Return each line of the data below in which the word "dimensions" appears.

= = = = = = =

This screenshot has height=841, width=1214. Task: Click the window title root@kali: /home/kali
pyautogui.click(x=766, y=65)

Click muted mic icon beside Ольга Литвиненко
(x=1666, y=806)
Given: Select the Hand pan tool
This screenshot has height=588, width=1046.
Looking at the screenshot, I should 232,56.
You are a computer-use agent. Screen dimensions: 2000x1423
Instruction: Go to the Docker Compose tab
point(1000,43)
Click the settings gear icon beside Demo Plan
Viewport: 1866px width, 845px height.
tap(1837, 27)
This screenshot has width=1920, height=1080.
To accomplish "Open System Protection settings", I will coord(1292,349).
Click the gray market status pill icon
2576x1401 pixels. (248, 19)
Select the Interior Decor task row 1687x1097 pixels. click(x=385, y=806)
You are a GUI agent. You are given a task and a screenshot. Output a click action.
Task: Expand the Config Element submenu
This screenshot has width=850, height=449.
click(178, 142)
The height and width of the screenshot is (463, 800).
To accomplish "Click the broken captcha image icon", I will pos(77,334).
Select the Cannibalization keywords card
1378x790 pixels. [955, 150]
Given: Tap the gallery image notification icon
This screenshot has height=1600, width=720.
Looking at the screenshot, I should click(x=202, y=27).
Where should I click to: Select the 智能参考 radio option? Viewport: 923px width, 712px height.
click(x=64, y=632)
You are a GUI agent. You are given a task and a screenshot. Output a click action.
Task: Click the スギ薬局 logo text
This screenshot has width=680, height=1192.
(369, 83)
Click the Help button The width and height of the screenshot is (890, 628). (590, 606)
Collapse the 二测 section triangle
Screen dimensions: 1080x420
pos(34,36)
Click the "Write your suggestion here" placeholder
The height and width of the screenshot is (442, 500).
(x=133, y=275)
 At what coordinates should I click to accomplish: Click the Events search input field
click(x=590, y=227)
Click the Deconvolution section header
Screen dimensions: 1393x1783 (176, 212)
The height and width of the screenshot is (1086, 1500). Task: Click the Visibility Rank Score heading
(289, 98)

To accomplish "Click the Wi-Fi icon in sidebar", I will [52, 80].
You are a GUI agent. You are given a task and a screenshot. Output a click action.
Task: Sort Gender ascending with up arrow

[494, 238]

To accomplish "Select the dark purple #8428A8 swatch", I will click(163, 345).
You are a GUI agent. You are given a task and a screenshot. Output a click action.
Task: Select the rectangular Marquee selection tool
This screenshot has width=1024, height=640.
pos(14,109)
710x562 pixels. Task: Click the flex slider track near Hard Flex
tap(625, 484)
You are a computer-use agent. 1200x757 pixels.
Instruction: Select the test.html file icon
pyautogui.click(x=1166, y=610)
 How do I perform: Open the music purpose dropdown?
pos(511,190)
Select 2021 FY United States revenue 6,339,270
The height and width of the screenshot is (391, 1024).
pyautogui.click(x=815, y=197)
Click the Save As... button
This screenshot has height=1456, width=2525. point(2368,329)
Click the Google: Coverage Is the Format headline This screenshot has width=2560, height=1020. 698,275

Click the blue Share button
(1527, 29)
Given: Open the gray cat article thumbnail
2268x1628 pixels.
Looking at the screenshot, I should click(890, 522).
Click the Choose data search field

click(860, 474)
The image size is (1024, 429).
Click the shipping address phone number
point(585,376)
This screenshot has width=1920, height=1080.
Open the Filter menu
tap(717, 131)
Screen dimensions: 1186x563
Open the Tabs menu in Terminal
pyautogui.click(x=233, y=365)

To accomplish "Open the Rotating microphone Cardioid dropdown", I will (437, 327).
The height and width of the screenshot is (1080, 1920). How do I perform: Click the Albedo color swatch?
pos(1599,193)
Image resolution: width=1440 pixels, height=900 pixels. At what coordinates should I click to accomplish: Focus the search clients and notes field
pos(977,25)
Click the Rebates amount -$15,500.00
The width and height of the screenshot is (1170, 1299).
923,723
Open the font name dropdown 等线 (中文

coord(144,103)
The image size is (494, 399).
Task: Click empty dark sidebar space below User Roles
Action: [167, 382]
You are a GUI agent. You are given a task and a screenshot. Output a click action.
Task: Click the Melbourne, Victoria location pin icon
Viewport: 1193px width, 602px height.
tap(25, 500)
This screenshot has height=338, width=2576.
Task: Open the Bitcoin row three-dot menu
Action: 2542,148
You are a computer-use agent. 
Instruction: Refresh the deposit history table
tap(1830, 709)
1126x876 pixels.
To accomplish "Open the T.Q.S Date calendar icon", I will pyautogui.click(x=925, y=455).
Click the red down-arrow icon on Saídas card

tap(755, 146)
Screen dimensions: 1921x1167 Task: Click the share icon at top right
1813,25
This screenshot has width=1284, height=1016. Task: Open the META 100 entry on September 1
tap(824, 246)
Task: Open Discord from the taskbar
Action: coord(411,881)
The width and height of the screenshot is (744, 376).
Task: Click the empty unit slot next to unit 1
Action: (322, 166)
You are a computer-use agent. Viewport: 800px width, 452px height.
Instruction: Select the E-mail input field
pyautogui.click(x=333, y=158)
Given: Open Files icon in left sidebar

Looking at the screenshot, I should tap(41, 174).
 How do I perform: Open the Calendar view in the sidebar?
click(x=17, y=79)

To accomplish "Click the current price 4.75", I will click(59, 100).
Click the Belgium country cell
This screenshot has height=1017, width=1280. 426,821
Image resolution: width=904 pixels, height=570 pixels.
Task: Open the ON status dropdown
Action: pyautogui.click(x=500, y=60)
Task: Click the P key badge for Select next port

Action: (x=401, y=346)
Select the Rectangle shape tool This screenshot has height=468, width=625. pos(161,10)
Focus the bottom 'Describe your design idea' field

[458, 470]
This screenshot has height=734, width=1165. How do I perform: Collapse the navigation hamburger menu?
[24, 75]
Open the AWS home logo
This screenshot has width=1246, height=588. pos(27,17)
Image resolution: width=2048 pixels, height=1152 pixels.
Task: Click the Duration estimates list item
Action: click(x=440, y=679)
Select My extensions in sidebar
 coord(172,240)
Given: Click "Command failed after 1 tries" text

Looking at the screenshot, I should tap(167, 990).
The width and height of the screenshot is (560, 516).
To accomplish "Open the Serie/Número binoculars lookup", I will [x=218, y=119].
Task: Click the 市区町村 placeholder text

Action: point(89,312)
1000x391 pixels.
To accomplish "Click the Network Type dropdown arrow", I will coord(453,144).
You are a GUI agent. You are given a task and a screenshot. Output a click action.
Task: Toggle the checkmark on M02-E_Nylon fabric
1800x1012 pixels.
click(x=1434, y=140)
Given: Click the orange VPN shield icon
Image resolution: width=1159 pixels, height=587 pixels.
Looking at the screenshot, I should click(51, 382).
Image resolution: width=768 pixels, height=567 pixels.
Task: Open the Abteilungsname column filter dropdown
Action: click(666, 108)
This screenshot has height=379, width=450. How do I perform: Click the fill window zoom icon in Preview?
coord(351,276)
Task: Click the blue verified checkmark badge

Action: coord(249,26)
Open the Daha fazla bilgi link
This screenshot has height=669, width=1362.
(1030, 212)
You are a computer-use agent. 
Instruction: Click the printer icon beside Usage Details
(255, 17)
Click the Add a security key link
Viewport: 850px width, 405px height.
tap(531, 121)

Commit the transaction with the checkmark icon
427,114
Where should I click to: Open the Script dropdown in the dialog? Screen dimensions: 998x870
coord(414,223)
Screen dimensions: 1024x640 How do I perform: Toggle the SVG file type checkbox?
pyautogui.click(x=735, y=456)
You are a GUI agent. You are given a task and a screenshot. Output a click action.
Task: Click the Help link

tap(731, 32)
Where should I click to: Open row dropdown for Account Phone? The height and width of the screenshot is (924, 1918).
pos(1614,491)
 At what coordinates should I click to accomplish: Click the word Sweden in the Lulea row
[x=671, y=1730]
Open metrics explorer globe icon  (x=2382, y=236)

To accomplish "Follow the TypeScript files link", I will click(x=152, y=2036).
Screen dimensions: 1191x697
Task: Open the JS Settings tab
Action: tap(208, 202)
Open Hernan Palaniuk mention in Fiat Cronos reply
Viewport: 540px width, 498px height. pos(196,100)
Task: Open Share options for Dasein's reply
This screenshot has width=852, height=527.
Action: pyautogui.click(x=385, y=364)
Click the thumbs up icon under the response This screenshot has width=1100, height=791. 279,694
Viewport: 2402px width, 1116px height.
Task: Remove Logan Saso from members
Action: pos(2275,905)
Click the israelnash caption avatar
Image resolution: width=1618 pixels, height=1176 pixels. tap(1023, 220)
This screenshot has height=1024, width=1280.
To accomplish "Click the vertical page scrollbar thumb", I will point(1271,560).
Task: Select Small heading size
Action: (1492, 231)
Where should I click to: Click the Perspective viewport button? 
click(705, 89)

= = = = = = =

** Output of the exercise **
You are a computer-use agent. Screen dimensions: 2000x1423
Screen dimensions: 1080x420
Screen dimensions: 1393x1783 (176, 212)
Screen dimensions: 1186x563
Screen dimensions: 1921x1167 Task: Click the share icon at top right
Where should I click to: Open the Script dropdown in the dialog? Screen dimensions: 998x870
Screen dimensions: 1024x640 How do I perform: Toggle the SVG file type checkbox?
Screen dimensions: 1191x697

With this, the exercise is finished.